17. Arina Galau

24.5K 1.8K 24
                                    

Jangankan bahagia, ngebuat lo tertawa aja gue belum bisa.

• Happy Reading •

Selepas kepergian Arjuna hampir satu jam yang lalu, kini Arina tengkurap di kasur empuk yang berada di kamarnya, dan suaminya. Berbantalkan boneka beruang miliknya sambil menatap ponsel Arjuna yang remuk sesekali mengusap air mata yang masih terus keluar dari kedua matanya. Juga ingus tak tahu diri yang mengalir dari lubang hidungnya.

Bentakan Arjuna masih terus terngiang-ngiang di telinganya.

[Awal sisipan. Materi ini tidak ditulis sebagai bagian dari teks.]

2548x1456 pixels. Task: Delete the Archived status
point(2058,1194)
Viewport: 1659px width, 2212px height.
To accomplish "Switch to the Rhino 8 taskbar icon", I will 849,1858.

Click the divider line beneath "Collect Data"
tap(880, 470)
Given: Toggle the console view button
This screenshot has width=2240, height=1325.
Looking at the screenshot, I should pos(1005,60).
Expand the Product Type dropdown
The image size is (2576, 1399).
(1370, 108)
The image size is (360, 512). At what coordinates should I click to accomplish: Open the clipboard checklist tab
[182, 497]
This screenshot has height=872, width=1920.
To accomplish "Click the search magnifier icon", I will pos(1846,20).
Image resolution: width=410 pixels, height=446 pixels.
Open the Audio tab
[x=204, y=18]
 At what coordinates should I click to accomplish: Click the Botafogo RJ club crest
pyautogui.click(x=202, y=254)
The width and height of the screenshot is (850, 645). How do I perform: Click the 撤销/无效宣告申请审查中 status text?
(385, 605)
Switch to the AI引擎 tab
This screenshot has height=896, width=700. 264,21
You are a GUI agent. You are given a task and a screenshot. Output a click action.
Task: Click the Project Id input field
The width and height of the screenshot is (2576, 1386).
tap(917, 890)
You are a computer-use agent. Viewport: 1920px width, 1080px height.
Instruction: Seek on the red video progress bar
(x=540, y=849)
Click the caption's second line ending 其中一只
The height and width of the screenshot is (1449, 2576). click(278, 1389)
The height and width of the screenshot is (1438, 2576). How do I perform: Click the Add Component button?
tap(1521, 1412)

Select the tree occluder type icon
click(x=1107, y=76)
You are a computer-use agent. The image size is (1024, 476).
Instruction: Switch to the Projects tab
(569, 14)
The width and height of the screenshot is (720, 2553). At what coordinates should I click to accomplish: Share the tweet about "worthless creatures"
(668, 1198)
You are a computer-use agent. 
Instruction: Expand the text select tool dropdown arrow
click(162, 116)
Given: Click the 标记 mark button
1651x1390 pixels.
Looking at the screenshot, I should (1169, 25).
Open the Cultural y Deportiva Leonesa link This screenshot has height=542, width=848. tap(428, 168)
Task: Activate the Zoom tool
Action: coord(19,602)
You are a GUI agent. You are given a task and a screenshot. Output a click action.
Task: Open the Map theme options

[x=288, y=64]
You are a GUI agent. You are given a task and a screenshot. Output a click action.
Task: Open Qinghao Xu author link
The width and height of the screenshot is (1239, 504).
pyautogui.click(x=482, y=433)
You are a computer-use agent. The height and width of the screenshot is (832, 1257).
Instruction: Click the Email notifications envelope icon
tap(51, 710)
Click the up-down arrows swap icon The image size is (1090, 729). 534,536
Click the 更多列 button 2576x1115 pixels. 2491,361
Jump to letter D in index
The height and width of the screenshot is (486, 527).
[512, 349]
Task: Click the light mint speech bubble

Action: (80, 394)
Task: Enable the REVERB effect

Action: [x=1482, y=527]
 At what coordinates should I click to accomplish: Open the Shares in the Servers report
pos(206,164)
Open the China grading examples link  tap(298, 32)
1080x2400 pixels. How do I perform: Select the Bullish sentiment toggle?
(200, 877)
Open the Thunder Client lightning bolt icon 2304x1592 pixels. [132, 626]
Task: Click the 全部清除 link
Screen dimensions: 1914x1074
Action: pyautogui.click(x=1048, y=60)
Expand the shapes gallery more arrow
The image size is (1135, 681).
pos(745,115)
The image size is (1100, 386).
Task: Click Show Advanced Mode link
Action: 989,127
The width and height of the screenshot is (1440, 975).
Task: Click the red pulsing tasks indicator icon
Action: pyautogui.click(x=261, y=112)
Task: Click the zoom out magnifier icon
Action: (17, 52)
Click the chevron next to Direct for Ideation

Di usianya yang menginjak delapan belas tahun ini, dia tak pernah melihat Arjuna sekasar ini padanya. Apalagi sampai berkata dengan nada tinggi. Perkataan Arjuna tentang Fahri juga memenuhi otaknya. Dia jadi bertanya-tanya, apa benar Fahri seburuk itu? Siapa yang harus dia percayai? Laki-laki yang dia suka, atau laki-laki yang kini memilikinya?

Arina mengingat saat Brian memarahinya, hanya karena dia pulang sedikit larut dari biasanya. Brian yang saat itu pulang kerja dan tak mendapati anak gadisnya di rumah langsung marah besar, dan sasarannya adalah Arina saat sudah pulang. Dia dimarahi dan dibentak, hal itu membuat Arina mengurung diri di kamarnya dan menangis sampai pagi. Dan keesokan harinya Brian meminta maaf kepadanya dan berjanji tidak akan membentaknya dan tidak akan membiarkan siapapun membentaknya. Menyakiti anak gadisnya. Maafin Ayah, ya? Nanti Ayah beliin kamu coklat yang banyak. Nanti kalau ada yang bikin gadisnya Ayah ini nangis, bakal Ayah hajar. Kalau ada yang nakal bilang ke Ayah. Oke? Arina masih mengingat persis perkataan Brian kala itu.

"Ayah, Arjun jahatin Arin. Hikss," isak Arina sambil mengusap ingusnya dengan kaus Arjuna yang tergeletak begitu saja di atas ranjang. Lalu dering ponsel yang terdengar keras mengalihkan perhatian Arina. Itu bunyi ponselnya.

Arina meraih ponselnya yang masih berada di dalam tas. Melihat Id Caller. Di sana tertulis Bang Sat. Alias Abang Satria. Kakak laki-laki yang dimilikinya, satu-satunya. Yang mana berkuliah di Oxford, London.

Gadis itu menggeser icon berwarna hijau di ponselnya, Satria menelepon pada saat yang tepat. Dia butuh tempat curhat sekarang ini.

"Halo, Bang Sat?" ucap Arina saat mendengar dehaman Satria dari ujung telepon.

"Ya elah, Rin. Ganti kek panggilannya! Nggak enak di telinga."

"Bodo. Bang, gue mau curhat," balas Arina tak mengacuhkan ocehan Satria yang tak menyetujui panggilan tersayang adiknya.

"Suara lo kenapa serak? Lo habis nangis, ya? Kenapa? Di sana udah malem, kan? Kenapa sih, Sayang?" Arina tersenyum mendengar omelan Satria yang begitu mengkhawatirkannya.

"Hiks ... Bang, Arjuna jahat. Dia tadi bentak gue," ungkap Arina jujur. Dia tak pernah bisa berbohong atau menutupi sesuatu dari Satria. Baginya, sosok Satria itu segalanya. Kakak, musuh, temen curhat dan masih banyak lagi. Tak heran jika Arina selalu bicara blak-blakan ke Satria.

"Ada masalah apa kalian? Nggak mungkin dia bentak kamu tanpa alesan, pasti kamu bikin ulah, kan?"

"Bang, vidcall aja. Gue kangen." Setelah mendengar ucapan Arina, Satria langsung mematikan panggilannya. Tak lama berselang, ponsel Arina kembali berbunyi. Dengan cekatan dia menerima panggilan Satria, tak sabar melihat wajah Kakaknya yang hampir satu tahun tak ditemuinya.

"Seriusan nangis? Cengeng banget."

"Lo nggak tahu perasaan gue, Bang. Arjun tadi ngamuk, dia bentak gue. Terus hapenya dia banting, kan sayang," adu Arina.

"Kalian ada masalah apa?"

"Pokoknya ada deh, Bang. Dia mukulin Fahri, gue nggak terima. Gue marah ke dia, malah dia gantian marah."